GIVEN RECORDS –
#####
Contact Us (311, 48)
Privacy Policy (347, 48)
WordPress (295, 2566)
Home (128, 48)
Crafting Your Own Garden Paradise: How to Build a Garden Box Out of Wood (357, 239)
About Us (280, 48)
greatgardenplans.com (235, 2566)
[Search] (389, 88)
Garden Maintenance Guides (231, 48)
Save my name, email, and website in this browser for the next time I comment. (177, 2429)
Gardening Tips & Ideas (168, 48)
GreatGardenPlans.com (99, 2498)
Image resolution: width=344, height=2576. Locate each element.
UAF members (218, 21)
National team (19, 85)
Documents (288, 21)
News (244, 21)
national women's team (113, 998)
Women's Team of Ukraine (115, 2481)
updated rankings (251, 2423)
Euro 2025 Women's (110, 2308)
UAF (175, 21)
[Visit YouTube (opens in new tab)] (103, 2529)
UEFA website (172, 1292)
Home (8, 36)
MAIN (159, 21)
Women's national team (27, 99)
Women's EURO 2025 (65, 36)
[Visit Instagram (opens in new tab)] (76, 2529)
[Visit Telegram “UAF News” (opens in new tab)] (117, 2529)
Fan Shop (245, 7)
#####
WORK ORDER – What you return must match the records exactly, down to the last line.

ANSWER TO THIS EXERCISE –
Contact Us (311, 48)
Privacy Policy (347, 48)
WordPress (295, 2566)
Home (128, 48)
Crafting Your Own Garden Paradise: How to Build a Garden Box Out of Wood (357, 239)
About Us (280, 48)
greatgardenplans.com (235, 2566)
[Search] (389, 88)
Garden Maintenance Guides (231, 48)
Save my name, email, and website in this browser for the next time I comment. (177, 2429)
Gardening Tips & Ideas (168, 48)
GreatGardenPlans.com (99, 2498)
Image resolution: width=344, height=2576. Locate each element.
UAF members (218, 21)
National team (19, 85)
Documents (288, 21)
News (244, 21)
national women's team (113, 998)
Women's Team of Ukraine (115, 2481)
updated rankings (251, 2423)
Euro 2025 Women's (110, 2308)
UAF (175, 21)
[Visit YouTube (opens in new tab)] (103, 2529)
UEFA website (172, 1292)
Home (8, 36)
MAIN (159, 21)
Women's national team (27, 99)
Women's EURO 2025 (65, 36)
[Visit Instagram (opens in new tab)] (76, 2529)
[Visit Telegram “UAF News” (opens in new tab)] (117, 2529)
Fan Shop (245, 7)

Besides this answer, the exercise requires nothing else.